Les pilotes en « lutte permanente » pour réduire la consommation de leurs avions

Le cockpit du Boeing 737-800 sur le vol entre Séville et l’aéroport d’Orly de la compagnie Transavia le 6 septembre 2024. (Benoît DUCROCQ)

“Ils ont changé notre plan de vol”, note Zoe Castelletta sur sa tablette, peu après l’atterrissage à Séville. Le retour vers Paris sera plus long, un désagrément pour les passagers et un revers dans le “combat permanent” des pilotes pour réduire la consommation de leur avion.

Alors que les 1 423 km aller avaient été parcourus en 2 heures 16 minutes par le Boeing 737-800 de Transavia, Mme Castelletta, copilote, et le commandant de bord, Simon Leblanc, espéraient regagner leur base en 1 heure 50 minutes grâce à des vents favorables.

Mais le verdict du centre de contrôle opérationnel de la compagnie low cost du groupe Air France-KLM est tombé : des orages se développent sur le sud-ouest de la France en début de soirée, saturant la zone de contrôle aérien de Bordeaux.
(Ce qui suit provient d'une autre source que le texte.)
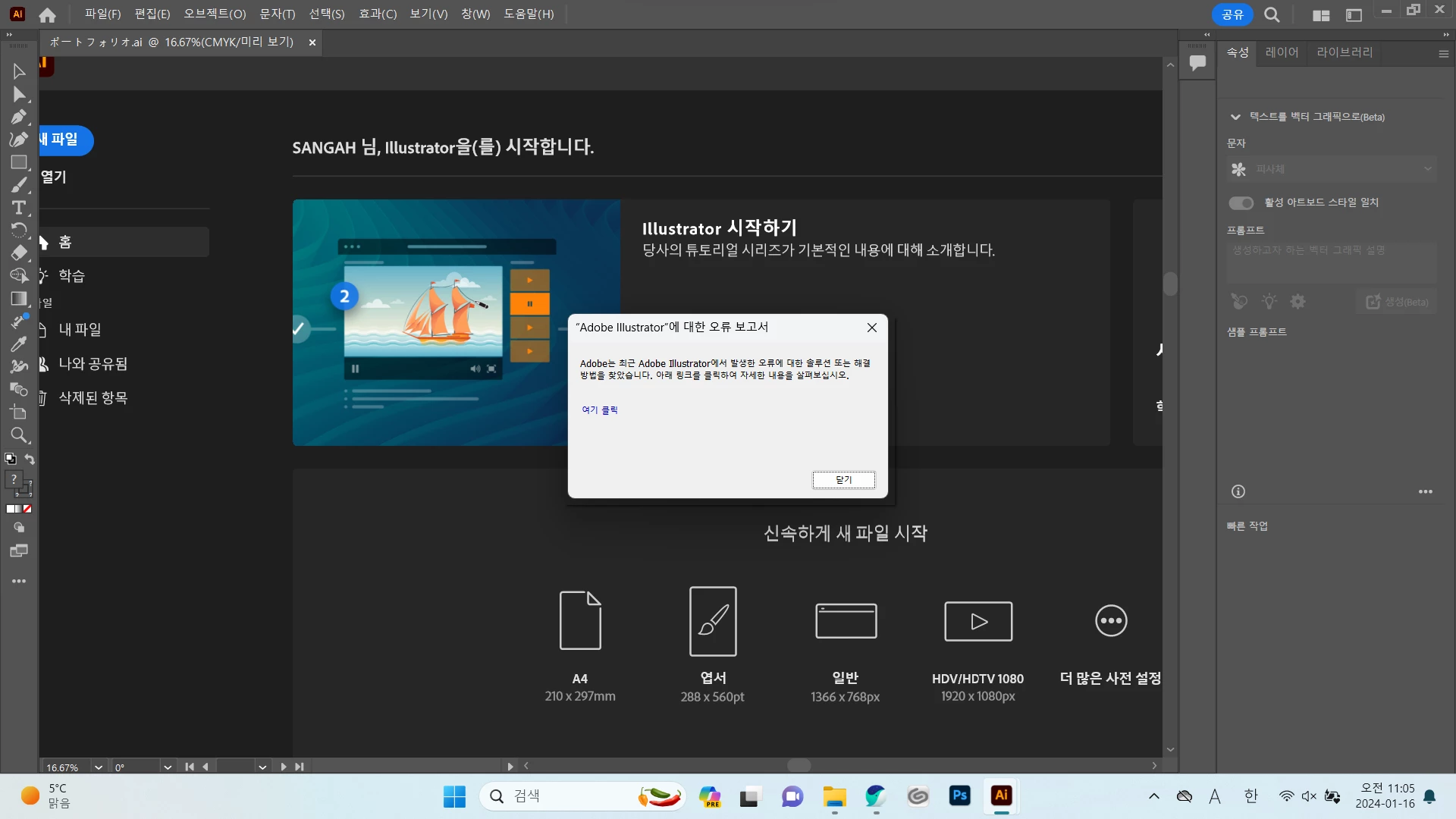1456x819 pixels.
Task: Select the Zoom tool magnifier
Action: click(x=19, y=435)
Il faut donc survoler l’Atlantique jusqu’à Nantes, puis bifurquer vers Orly, soit dix minutes de vol supplémentaires.

En prévision, les pilotes demandent à Séville 600 kg de kérosène de plus que la charge minimale pour le voyage, huit tonnes en incluant la réserve de sécurité. La profession calcule la masse du carburant et non son volume.

Les plans de vol approuvés par le contrôle aérien définissent à la fois les altitudes et les itinéraires précis, via des couloirs aériens et des points de cheminement que les pilotes saisissent dans le système informatique de l’avion avant le décollage.

Mais ces trajectoires ne sont pas forcément les plus courtes ni les plus efficaces, et les pilotes tentent d’économiser tout au long du trajet en demandant des modifications de parcours quand c’est possible, “une bataille permanente”, explique M. Leblanc, présent chez Transavia France depuis les débuts de la compagnie en 2007 et aujourd’hui chef pilote du 737.

– Budget carburant –

A l’aller, l’équipage a pu prendre une route plus directe jusqu’à Pampelune. Gain immédiat : 2 minutes 30 et 122 kg de carburant.

Le transport aérien est responsable de 2,5 à 3% des émissions mondiales de CO2 mais fait l’objet de critiques car seule une fraction de la population mondiale l’utilise. Face à la crise climatique, de nombreuses entreprises donnent des gages de décarbonation, sans attendre le “zéro émission nette” promis d’ici 2050.

Air France-KLM s’est fixé pour objectif de réduire de 30% ses émissions par passager transporté au kilomètre d’ici 2030 par rapport à 2019. Supprimer les “déchets” permet aussi au groupe, qui a acheté en 2023 pour 7,3 milliards d’euros de carburant, soit un quart de son chiffre d’affaires, de dégager davantage de marge financière.

Transavia, en quête d’avantages compétitifs sur easyJet, Ryanair, Wizz Air, Volotea et Vueling, dont certains affichent leurs propres mesures d’écopilotage, affirme avoir économisé l’an dernier 8.000 tonnes cumulées, soit 100 kg en moyenne par vol.

L’entreprise mise également sur de nouveaux avions en cours de livraison, des Airbus A320neo qui consomment 15% de moins que les monocouloirs Boeing d’ancienne génération qui constituent toujours l’essentiel de sa flotte.

Sur leurs tablettes tactiles, équipées des suites applicatives de la société de services aériens Sita for Aircraft développées avec leur employeur, M. Leblanc et Mme Castelletta peaufinent leurs stratégies d’optimisation.

Et à la fin du vol, le logiciel MyFuelCoach d’une autre société, Openairlines, donne les résultats : ont-ils réussi à manœuvrer au sol à l’arrivée sur un seul moteur, à calibrer la charge optimale de kérosène, à faire une descente régulière ?

« Ce n’est pas une compétition, mais plutôt un guide individuel de bonnes pratiques, d’autant plus que les vols peuvent être soumis à des aléas comme la météo et l’encombrement de l’espace aérien. Et la sécurité demeure la priorité absolue, insiste-t-il.

Dans le cas de ce Séville-Paris, les contrôleurs ont finalement accepté une tangente à hauteur de l’île de Ré, et l’avion a pu atterrir à Orly sans circuit d’approche, après 1 heure 52 minutes.

« Malgré les difficultés que nous avons rencontrées, nous avons quand même réussi à économiser 200 kg », explique Castelletta. A 25 ans, elle est pilote chez Transavia depuis à peine un an et trouve « cool de faire un effort pour réduire notre impact ».